Nat levou-o até ao celeiro e apresentou-o ao grupo de miúdos que estavam a brincar dentro das tulhas meio vazias. No chão tinham desenhado um grande círculo e no centro estava "Meio-Brooke" empunhando um chicote. Tommy, montado sobre o pacífico jumentinho, fazia cabriolices e brincava imitando um macaco amestrado.
– A entrada custa um alfinete – observou "Traga-Bolos", que se encontrava à porta, mesmo ao lado do carrinho de mão que fazia de estrado para a orquestra, constituída por Ned, que soprava sobre um pente coberto com papel de seda, e por Rob, que batia furiosamente num tacho.

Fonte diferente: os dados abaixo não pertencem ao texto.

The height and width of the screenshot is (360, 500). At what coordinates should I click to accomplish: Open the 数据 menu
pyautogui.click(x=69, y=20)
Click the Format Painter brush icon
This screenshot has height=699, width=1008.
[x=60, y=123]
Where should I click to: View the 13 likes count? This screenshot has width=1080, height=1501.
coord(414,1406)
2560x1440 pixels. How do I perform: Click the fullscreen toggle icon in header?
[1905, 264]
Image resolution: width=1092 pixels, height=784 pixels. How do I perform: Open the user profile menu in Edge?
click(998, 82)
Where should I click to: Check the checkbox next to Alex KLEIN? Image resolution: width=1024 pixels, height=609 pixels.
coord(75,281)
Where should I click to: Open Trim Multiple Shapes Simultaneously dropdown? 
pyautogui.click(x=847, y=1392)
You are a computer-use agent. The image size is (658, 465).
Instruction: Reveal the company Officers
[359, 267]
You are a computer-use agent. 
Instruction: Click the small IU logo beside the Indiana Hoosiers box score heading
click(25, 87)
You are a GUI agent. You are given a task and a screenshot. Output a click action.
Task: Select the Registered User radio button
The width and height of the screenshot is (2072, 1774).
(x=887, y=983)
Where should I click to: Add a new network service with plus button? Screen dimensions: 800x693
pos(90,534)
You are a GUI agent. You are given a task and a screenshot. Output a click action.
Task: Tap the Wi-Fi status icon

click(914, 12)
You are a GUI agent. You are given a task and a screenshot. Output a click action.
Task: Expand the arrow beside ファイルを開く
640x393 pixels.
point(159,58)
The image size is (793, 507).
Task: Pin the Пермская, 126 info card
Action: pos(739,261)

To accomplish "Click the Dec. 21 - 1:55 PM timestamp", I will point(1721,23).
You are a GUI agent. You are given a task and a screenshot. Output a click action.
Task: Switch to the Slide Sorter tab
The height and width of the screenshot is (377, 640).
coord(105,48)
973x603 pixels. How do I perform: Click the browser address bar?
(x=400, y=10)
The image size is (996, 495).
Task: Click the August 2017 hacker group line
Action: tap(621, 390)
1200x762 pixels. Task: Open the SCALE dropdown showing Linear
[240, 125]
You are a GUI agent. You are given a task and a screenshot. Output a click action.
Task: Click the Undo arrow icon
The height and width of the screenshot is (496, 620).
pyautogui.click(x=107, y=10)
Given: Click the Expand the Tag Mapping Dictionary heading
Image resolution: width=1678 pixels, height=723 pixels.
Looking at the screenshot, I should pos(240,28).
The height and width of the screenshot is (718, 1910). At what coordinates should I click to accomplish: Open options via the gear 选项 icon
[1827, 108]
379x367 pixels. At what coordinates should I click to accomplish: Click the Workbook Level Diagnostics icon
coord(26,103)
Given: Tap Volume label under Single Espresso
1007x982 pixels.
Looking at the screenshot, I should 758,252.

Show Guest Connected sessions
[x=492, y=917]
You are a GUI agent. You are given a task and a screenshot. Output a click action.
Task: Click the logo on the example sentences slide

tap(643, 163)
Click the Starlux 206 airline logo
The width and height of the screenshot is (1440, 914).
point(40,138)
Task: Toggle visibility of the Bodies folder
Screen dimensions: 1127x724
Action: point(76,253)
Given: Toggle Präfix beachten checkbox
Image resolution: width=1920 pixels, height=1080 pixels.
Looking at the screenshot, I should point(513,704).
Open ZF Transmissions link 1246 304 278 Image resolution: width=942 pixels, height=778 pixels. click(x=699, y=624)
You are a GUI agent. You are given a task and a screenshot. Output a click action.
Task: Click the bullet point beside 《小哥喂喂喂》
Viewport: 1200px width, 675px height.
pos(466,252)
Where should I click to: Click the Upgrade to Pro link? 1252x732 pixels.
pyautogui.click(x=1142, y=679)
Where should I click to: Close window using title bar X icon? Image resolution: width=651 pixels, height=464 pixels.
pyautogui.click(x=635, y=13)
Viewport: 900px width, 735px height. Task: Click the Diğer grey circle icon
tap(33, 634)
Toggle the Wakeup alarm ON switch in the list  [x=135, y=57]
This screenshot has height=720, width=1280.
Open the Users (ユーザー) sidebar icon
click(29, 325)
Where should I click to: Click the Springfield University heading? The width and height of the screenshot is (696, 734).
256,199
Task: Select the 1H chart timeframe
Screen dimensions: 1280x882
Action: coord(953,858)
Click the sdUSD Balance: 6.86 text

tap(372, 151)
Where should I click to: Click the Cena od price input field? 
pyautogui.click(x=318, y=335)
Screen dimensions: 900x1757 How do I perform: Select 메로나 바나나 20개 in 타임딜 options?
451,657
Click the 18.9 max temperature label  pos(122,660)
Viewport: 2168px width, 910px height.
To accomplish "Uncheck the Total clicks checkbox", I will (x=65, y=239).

– Este é um convidado e eu pago por ele – disse Nat, cravando generosamente dois alfinetes torcidos numa folha de papel que fazia de caixa do dinheiro.
Os dois novos espectadores saudaram com uma inclinação de cabeça a companhia e tomaram lugar sobre um montão de tábuas. O espetáculo continuou. Quando o macaco amestrado concluiu os seus trabalhos, Ned executou um número de saltos sobre uma cadeira velha e trepou agilmente por várias escadas. "Meio-Brooke" bailou com ar solene, Nat foi indigitado para lutar com "Traga-Bolos" e com grande rapidez atirou ao chão o corpulento miúdo.